At least he had the grace to look shamefaced. “Don’t hold it against me, Lizzie.”

“Where else am I supposed to ’old it? You nearly got us all killed.”

“Nearly. Fact is, you would’ve been killed for sure. I were their first collar, you know. They woulda stuck me then an’ there if I didn’t go over to their side and show ’em where the family were and such.”

“You never!” Lizzie stomped over to him and shook her finger in his face. He ought to grab hold of something, in Maggie’s mind, in case she gave him a push, she was so angry. “I saw you. You were ’appy to ’and us over. Fact is, Jake, you go to whatever side you think is winnin’, never mind who yer friends are.” She paused, fists on hips, glaring. “Were.”

“Don’t be so hard on him, peaches,” Alice put in from the rock.
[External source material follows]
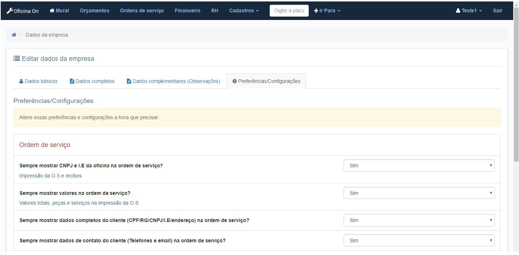The height and width of the screenshot is (255, 519).
Task: Click Sair to log out
Action: (x=498, y=11)
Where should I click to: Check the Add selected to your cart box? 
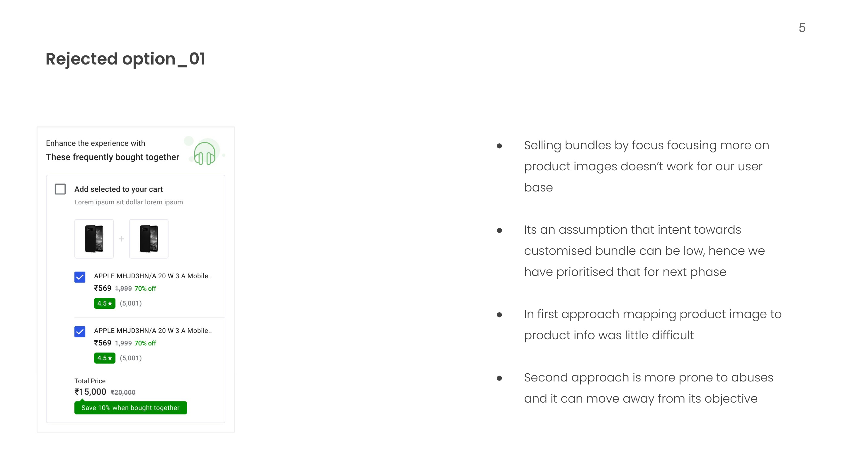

Maggie leaned against her side, and Alice slipped an arm around her. It felt nice. As nice as the hugs the Lady gave when she wasn’t being leader of the gang.

“Why shouldn’t I? I don’t even know why you’re ’ere.”

“Because it was that or let pa kill me,” she said simply.

Maggie stiffened and straightened up to stare at her. Alice coaxed her back against her side with a squeeze. Lizzie stood there, the wind properly taken out of her sails.

“Kill you?”

Alice nodded. “He caught me giving you help, see. So he locked me in a storage room in town till he was sober enough to shoot straight, and that’s when—”

“—I broke in lookin’ for food.” Jake looked rather pleased with himself. “So between us, we took the engine out o’ that locomotive tower and put ’er in the Lass, and—”

“—before pa woke the next morning, we set out to try and find you. Didn’t see you in the logical places, so widened our search, all the while hoping pa and the boys wouldn’t cobble together an engine and start out after us.”

“There ent no airships left in that place, is there?” Maggie asked in spite of the fact that she felt so sleepy.

“Ranger ship was on its way, we knew that. Pa’d likely wreck it and use the fuselage.”

“Did the Rangers come?” Even Lizzie had to admit that the prospect of being killed by your pa was heaps worse than going over to the other side to save your life. “We looked and looked but never saw ’em.”

“Don’t know,” Jake said. “I expect me and one or two of Alice’s friends here will go into town after a bit and do some scoutin’.”

“I’m coming,” Lizzie said at once. “You can’t scout wivout at least one of us.”

“Not lookin’ like that, you ent.” Jake’s voice was firm. “You look like a tomato getting’ ready to spoil, for true. Besides, someone has to stay and watch over the Lady.”

Lizzie subsided, but Maggie could see plain as plain that watching over the Lady was just a job to fob her off while Jake and Alice got all the fun. She kept the smile off her aching face, though.

What Mr. Pleased-as-Punch didn’t know wouldn’t hurt him.